Tuesday, February 18, 2025

Q&A with Nura Maznavi

 

Photo by Jonty Young

 

 

Nura Maznavi is the author of the new novel Yours, Eventually, which is an updated version of Jane Austen's classic novel Persuasion. Her other books include Love, InshAllah. Also an attorney, she lives in Southern California.

 

Q: What inspired you to write this updated take on Jane Austen’s Persuasion?

 

A: I first read Jane Austen in high school and loved everything about the world she created in Pride and Prejudice. When it came to love, family and community, it felt so familiar to me and the South Asian American Muslim community in which I was raised.

 

In college I took a Jane Austen class and read the rest of her novels (and watched all the movie adaptations!). I thought Persuasion was Jane Austen’s best love story. Romance, heartbreak, a second chance! It had it all.

 

It also struck me that Persuasion lent itself well to an adaptation set in my community. Family plays such a huge role in our search for a partner and I personally knew people whose engagements were broken off because of parental disapproval. I thought it would be fun to write a story to reflect this sometimes messy reality.

 

Q: How did you create your characters Asma and Farooq, and what did you see as the right balance between your characters and Austen’s originals?

 

A: In Persuasion, I rooted for Anne Elliot because I felt her heartbreak, but I also wished she had more spice, like Jane Austen’s most famous heroine, Elizabeth Bennet.

 

When creating Asma, I wanted to give her the weight of responsibility of Anne Elliot, but with an outlet – one that Anne wouldn’t necessarily have had available to her given her time and place.

 

I knew I had to make Asma a successful professional and I decided on medicine because it still allowed her to be a caretaker. I wanted to show how we sometimes live very different lives – and see ourselves differently – at work than we do around our close family and friends.

 

Since this was set in the San Francisco Bay Area, I knew Farooq had to be a startup hundred millionaire who was kicked to the curb as a college dropout. I think he tracks closely to Captain Wentworth in Persuasion – rich, handsome, and aggrieved – although a bit more in touch with his feelings!

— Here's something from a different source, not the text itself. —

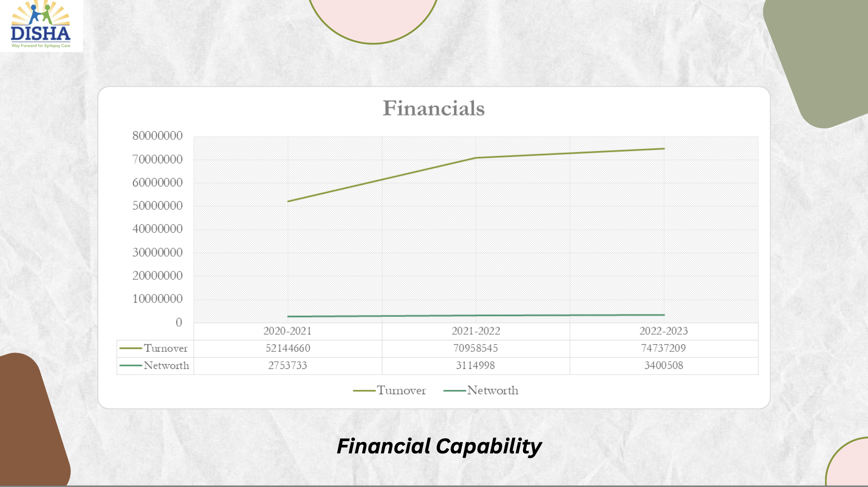Select the turnover value 70958545
Viewport: 868px width, 487px height.
click(476, 348)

Q: How was the novel's title chosen, and what does it signify for you?

 

A: I worked on this book for eight years and during that whole time, it had a different title. Right after I sold the manuscript, we found out that two other books were to be released around the same time with similar titles! We had to pivot quickly and this one just presented itself out of nowhere.

 

And I’m so glad, because I think it perfectly captures the idea of love delayed and a second chance with the one who got away (or, in this case, the one who Asma sent away!).

 

Q: The writer Nikki Payne said of the book, “Yours, Eventually by Nura Maznavi is a sharp, hilarious, and unapologetically real take on love, legacy, and getting what you truly want—despite what your aunties say.” What do you think of that description?

 

A: This was such a great quote – I love Nikki’s work and was so glad she understood mine.

 

I think there’s a fine line you have to balance living in a close-knit community and enjoying the support that comes along with it without being suffocated.

 

I see Asma threading that line throughout the story – she has to figure out herself and what she wants while tuning out the noise of what everyone else thinks and might say.

 

Q: What are you working on now?

 

A: My next novel! It’s about a type-A overachiever whose life spirals out of her control two weeks before her wedding.

 

Q: Anything else we should know?

 

A: Often, stories about Muslim women and immigrant families are heavy and intense. I wanted to write something that truly reflected the community in which I was raised – one that is funny, loving and full of joy…even if they sometimes drive you crazy.